Pienso que en Chihuahua 86 se dio el
sumun del fraude electoral. Es su más acabado ejemplo. Conforme un plan urdido
en el despacho del entonces priista Manuel Bartlett Díaz en la Secretaría de
Gobernación, como pude documentar, se recurrió a todas las mañas y maniobras del elenco
fraudulento –todas– para burlar la voluntad de los chihuahuenses, que sólo
exigían su derecho al sufragio efectivo.
Eso no sería
posible hoy. Las sucesivas reformas electorales ocurridas en nuestro país
–justo a partir del fraude de 86 en Chihuahua y de la controvertida elección
presidencial de 1988, que marcaron un límite–, han transformado radicalmente
nuestro sistema comicial.
Hay que
reconocerlo. Y valorarlo. Hoy los ciudadanos vigilan la elección y los votos se
emiten en orden y se cuentan. Así de simple.
En esta
transformación han sido claves varias medidas adoptadas por nuestros
legisladores en los últimos 20 años. Una crucial fue la ciudadanización de los
órganos electorales. Desde 1994 los
comicios están “en manos de ciudadanos, no de funcionarios”, como apunta José
Woldenberg. Otra fue la credencial de elector con fotografía –que tiene 16
candados de seguridad– y la lista nominal con fotografía, que erradicaron la
posibilidad del voto en “carrusel” por ejemplo. También es importante la urna transparente, que impide el “embarazo”
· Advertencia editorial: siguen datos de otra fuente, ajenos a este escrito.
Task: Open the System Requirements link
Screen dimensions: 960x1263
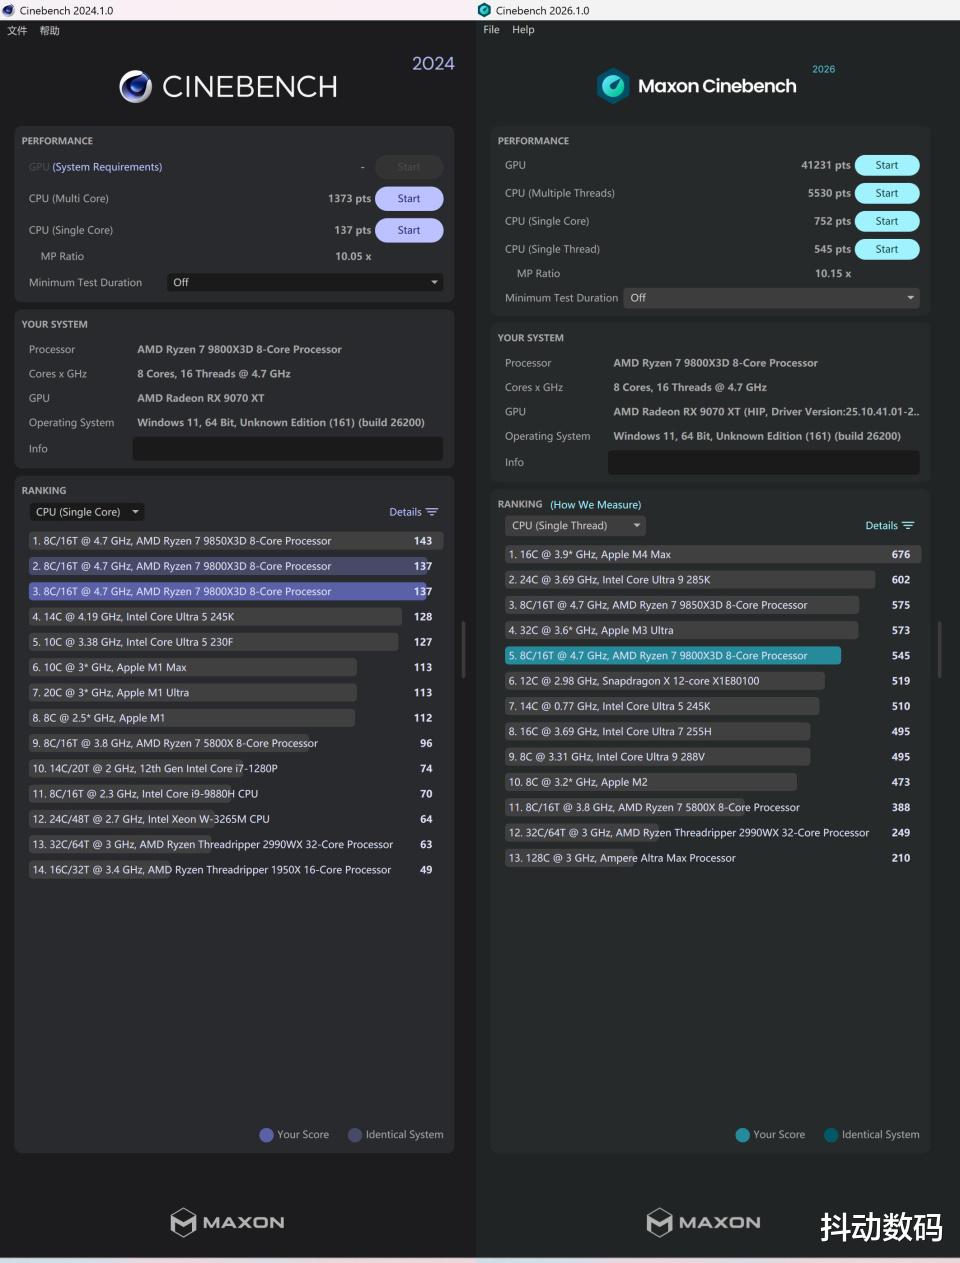Action: tap(107, 167)
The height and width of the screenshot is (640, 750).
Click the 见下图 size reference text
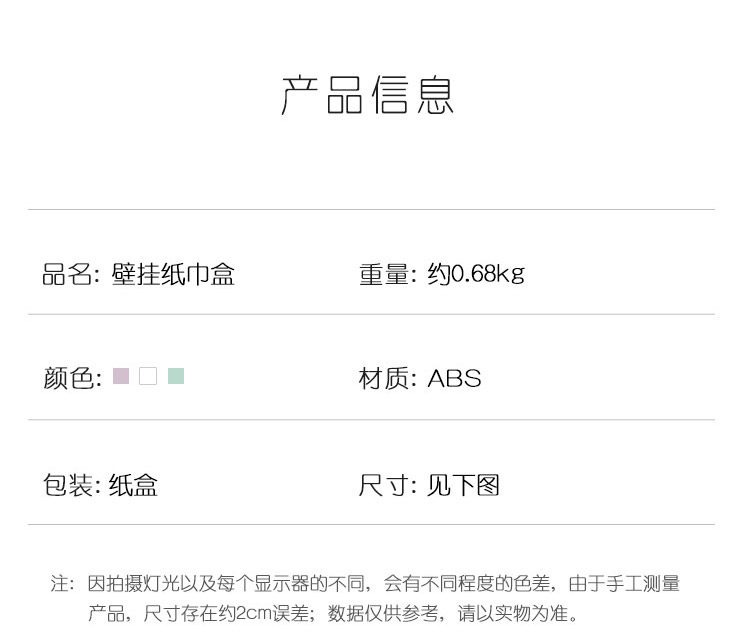pos(463,486)
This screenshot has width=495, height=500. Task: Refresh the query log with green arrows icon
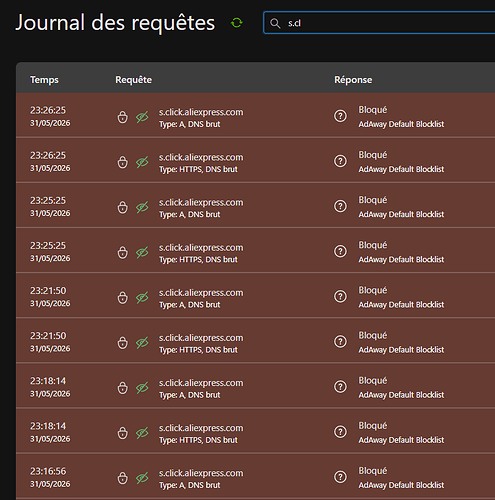pos(237,23)
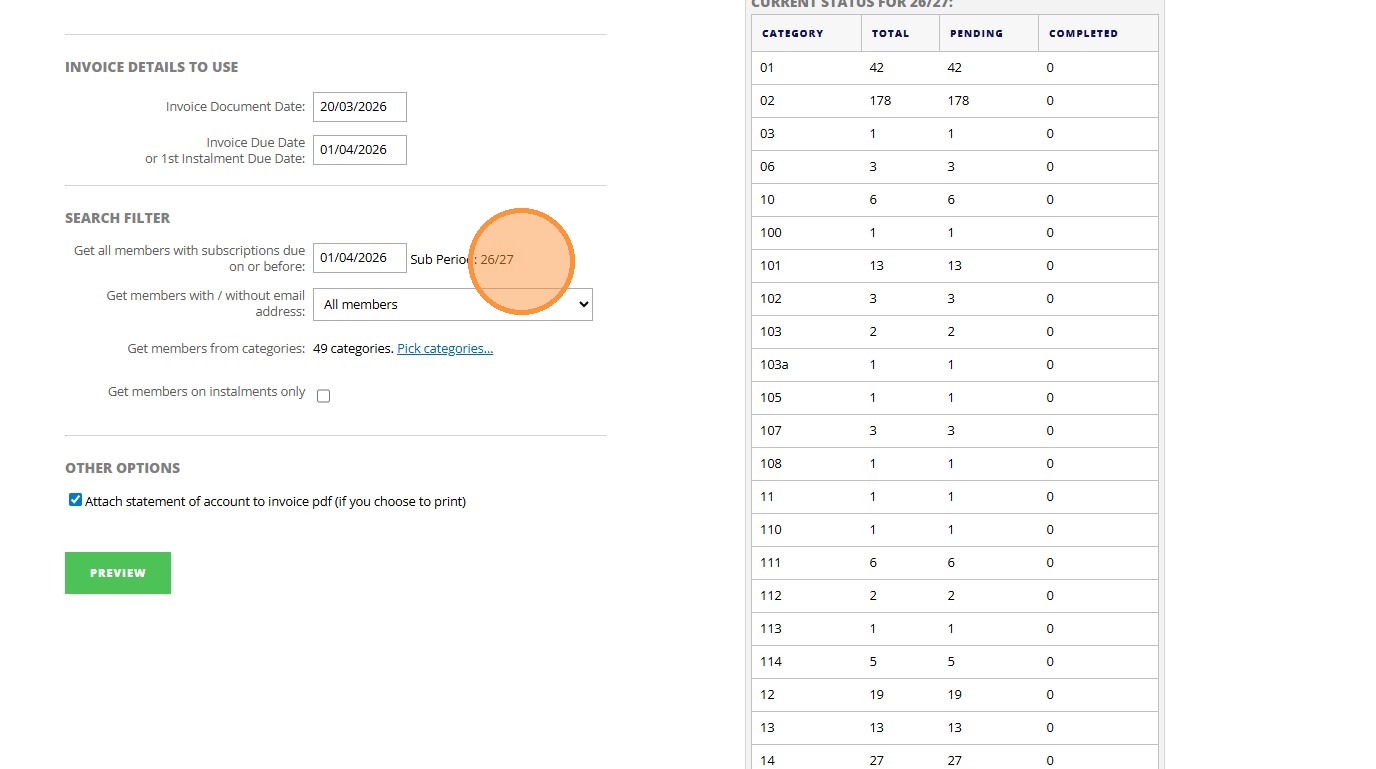Click the Total column header

pos(890,34)
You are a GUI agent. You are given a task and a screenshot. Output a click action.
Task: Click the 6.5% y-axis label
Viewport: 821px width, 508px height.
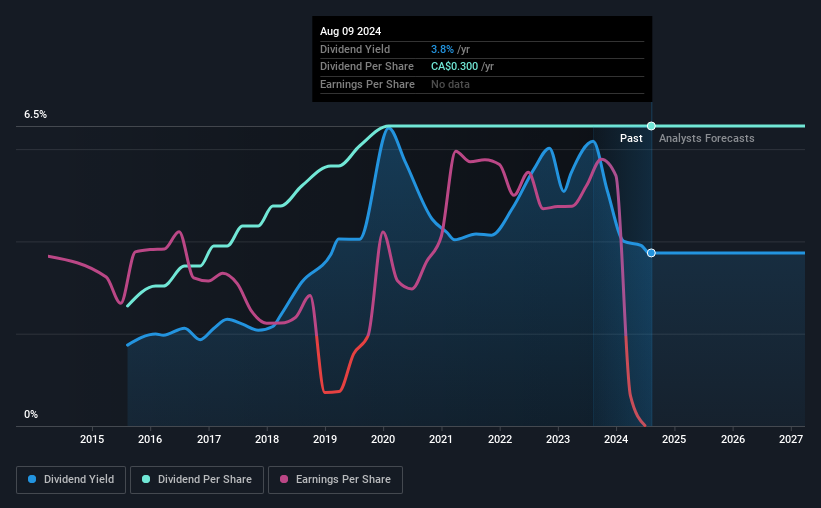35,114
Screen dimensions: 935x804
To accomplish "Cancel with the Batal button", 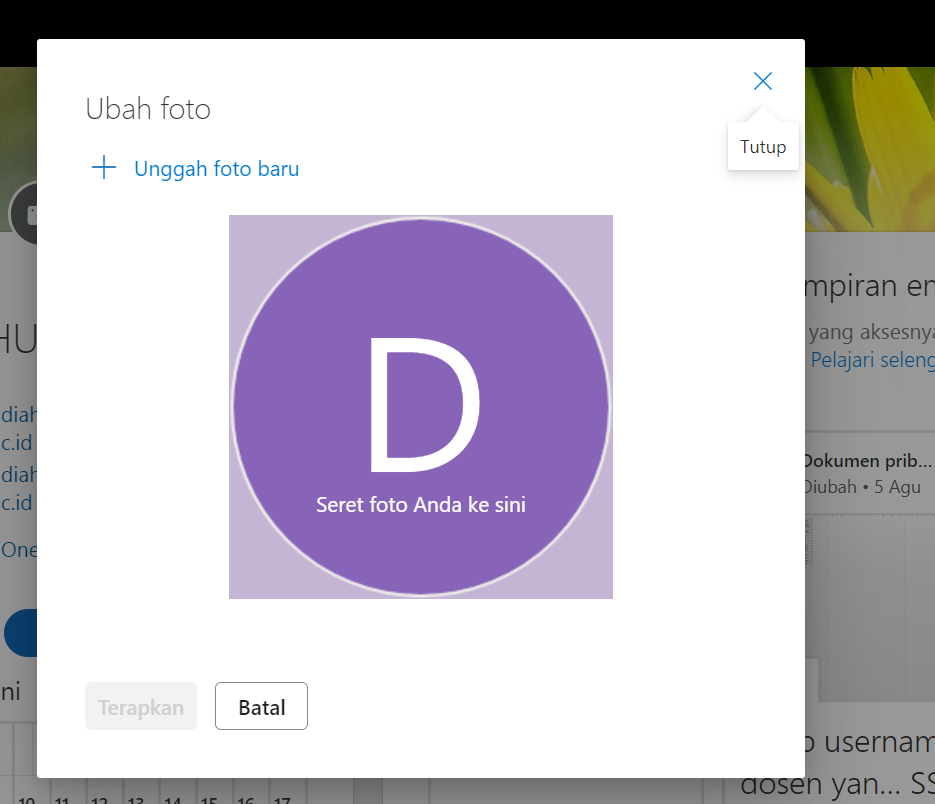I will (x=261, y=708).
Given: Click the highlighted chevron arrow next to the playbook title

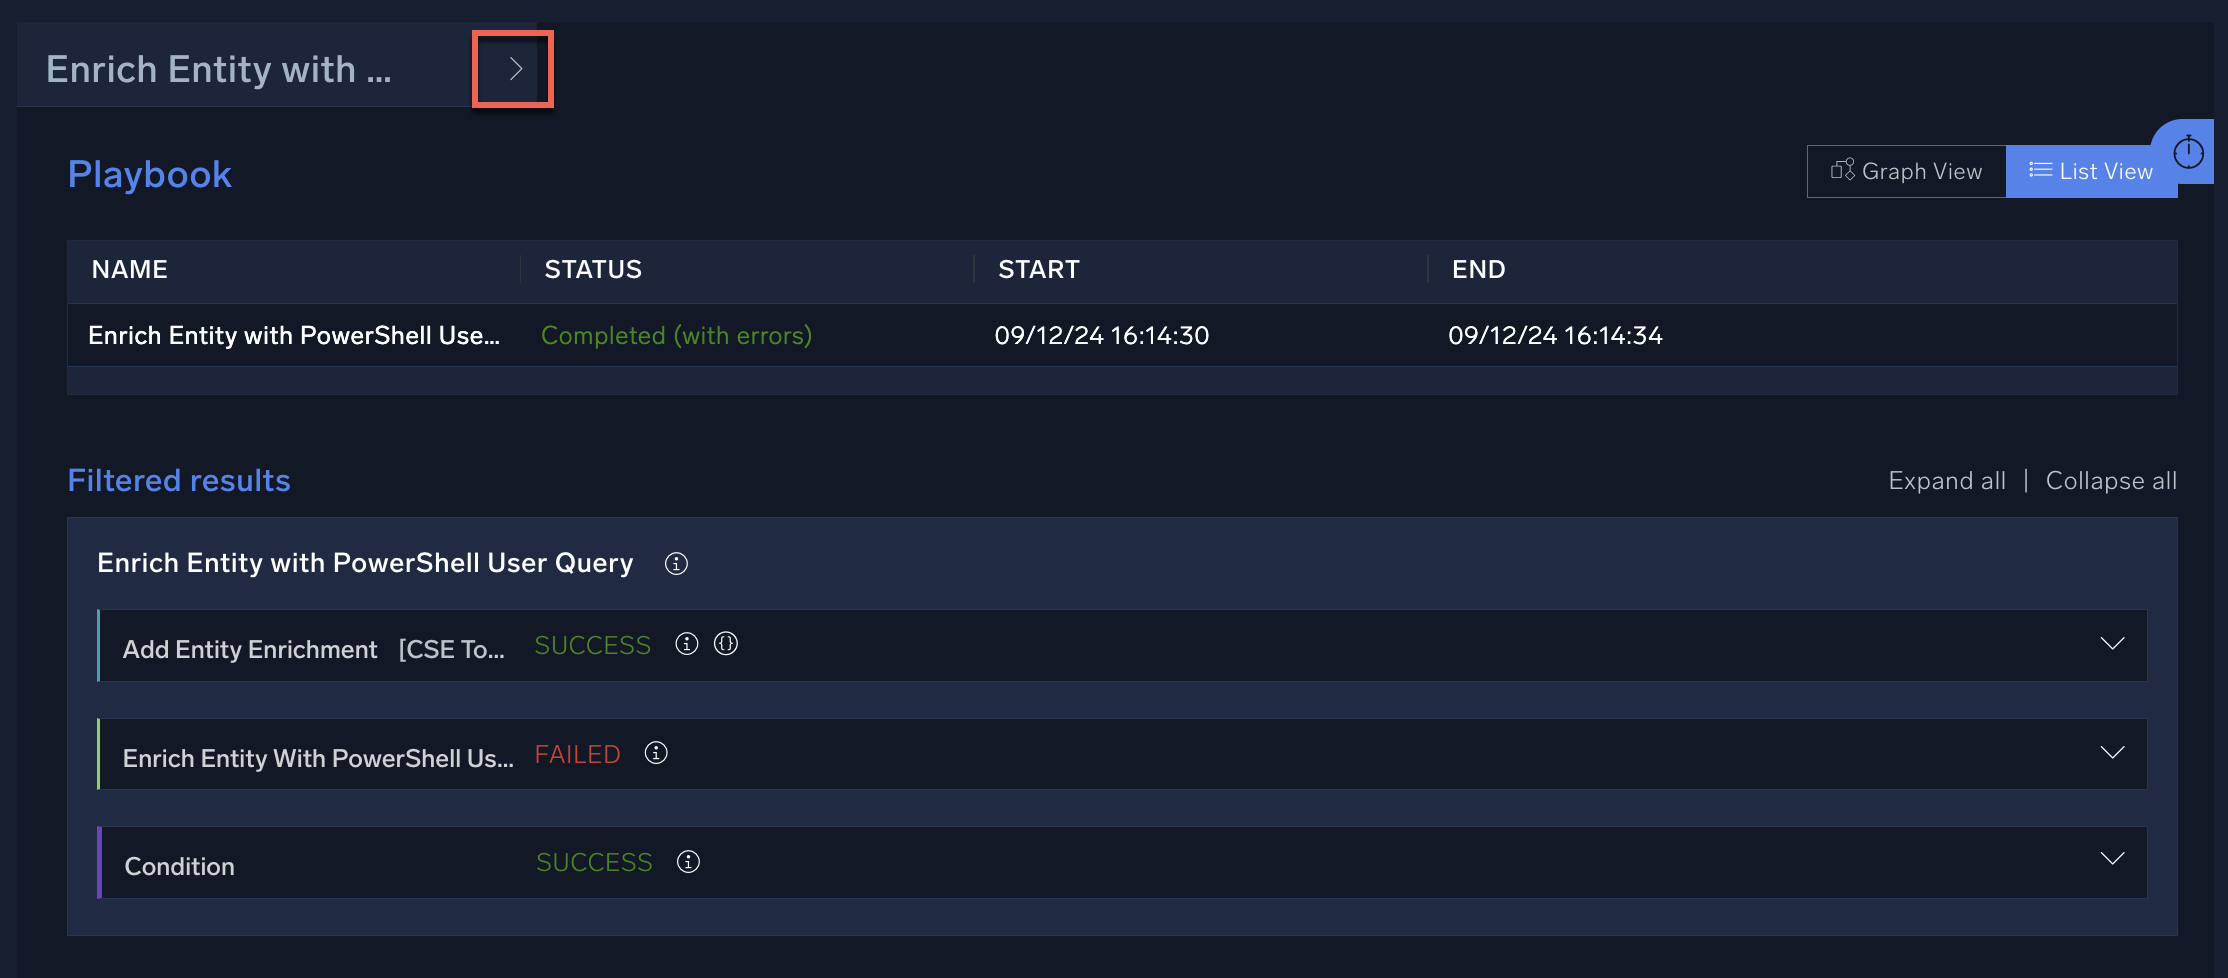Looking at the screenshot, I should (x=513, y=68).
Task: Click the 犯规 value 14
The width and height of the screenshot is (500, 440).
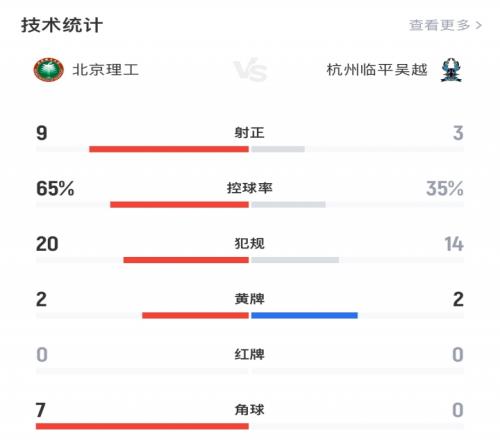Action: tap(454, 244)
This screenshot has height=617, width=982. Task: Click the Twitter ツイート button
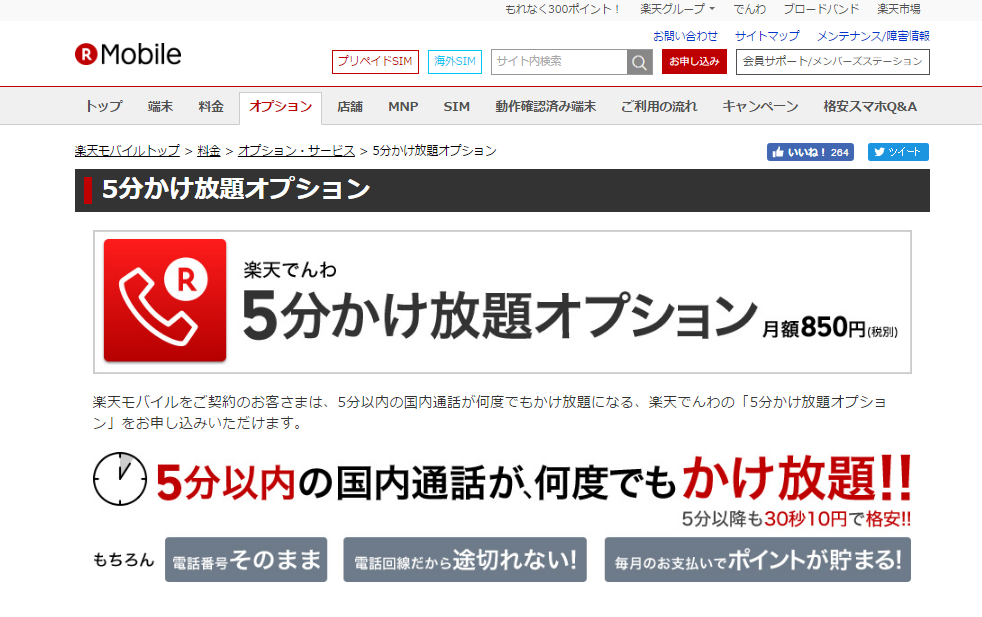point(898,152)
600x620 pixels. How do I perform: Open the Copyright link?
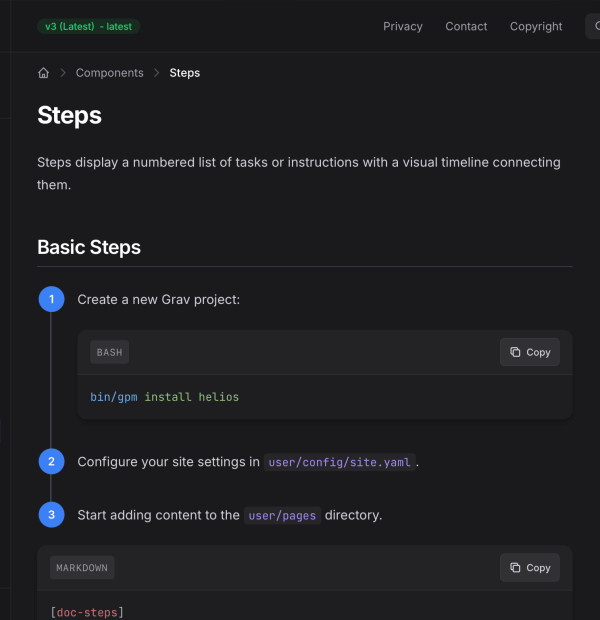[536, 27]
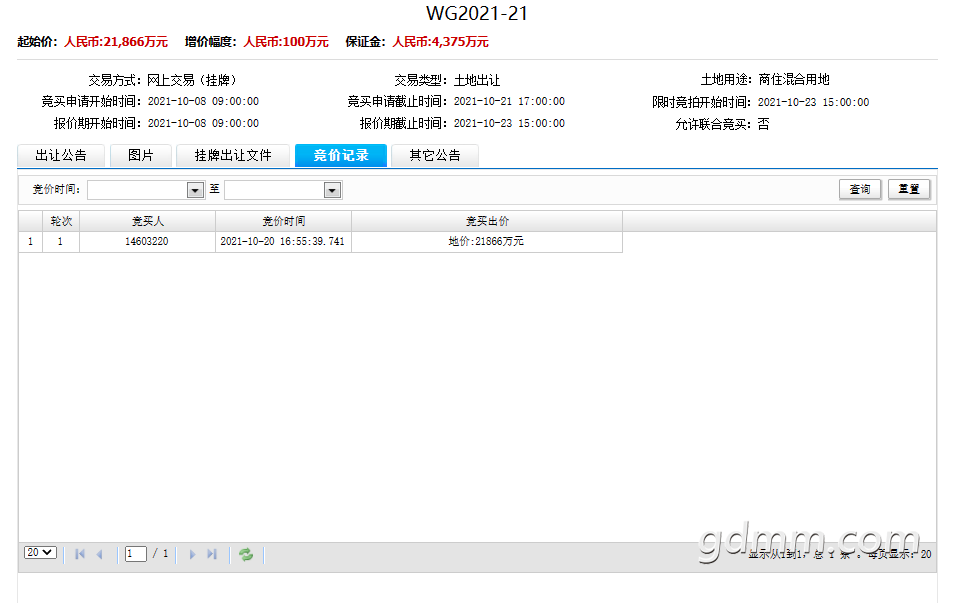Open the 图片 tab
Screen dimensions: 968x603
[141, 156]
previo de las mismas. Los funcionarios de casilla son ciudadanos, vecinos,
insaculados por sorteo. Y se usan
boletas infalsificables, foliadas y firmadas por los representantes de partidos
y candidatos.
Otro avance
fue el conteo rápido, como método probabilístico, estadístico, para obtener
mediante una muestra de casillas diseñada por expertos una aproximación
generalmente muy precisa de la tendencia de una votación. Es un instrumento con
bases científicas, basado en las actas de escrutinio, que funciona siempre y
cuando exista una diferencia mínimamente clara entre los contendientes, lo que
no ocurrió por ejemplo en las recientes elecciones estatales en Coahuila. Los
porcentajes que arroja el conteo rápido, hay que reiterarlo, no son en absoluto
resultados oficiales de la elección.
El Programa
de Resultados Electorales Preliminares (PREP) es otra cosa. Se trata de una
herramienta para la suma de votos de manera mecánica, podríamos decir, sin
ninguna posibilidad de manipulación. El
PREP, concebido originalmente por especialistas de la UNAM para dar certidumbre
a las elecciones, va adicionando los datos de la votación contenidos en las
actas de escrutinio, ojo, conforme éstos van ingresando al sistema. Tal
cual. Y ocurre lógicamente que primero lleguen los resultados de una zona del
estado o del país, por ejemplo, y luego los de otras.
Esto explica
la aparente inconsistencia de su información, cambiante, en tanto no alcanza un
nivel de captación que efectivamente indique una tendencia clara.
De ahí las famosas y
“sospechosísimas” volteretas del PREP, utilizadas a menudo para descalificar
todo el proceso. Por
ignorancia o por dolo, esos cambios se atribuyen a una manipulación
premeditada, que no existe. Los resultados del Programa tampoco tienen validez
oficial. El único resultado oficial es
el que arroja el conteo distrital de los votos en las juntas computadoras, que
generalmente se realiza el miércoles siguiente al día de la votación.
Contrariamente a los motivos que le
dieron origen, el PREP se ha convertido en un instrumento que abona más a la
incertidumbre y la sospecha que a la certeza. En realidad, no sirve para nada.
Es una monserga. Me parece que es el momento de plantear su desaparición, de plano. O cuando menos la
modificación de su funcionamiento, de modo de que su conteo se haga público
sólo a partir de que alcance un porcentaje de la votación suficientemente
indicativo. De lo contrario, se seguirá
usando para descalificar a nuestras costosas elecciones.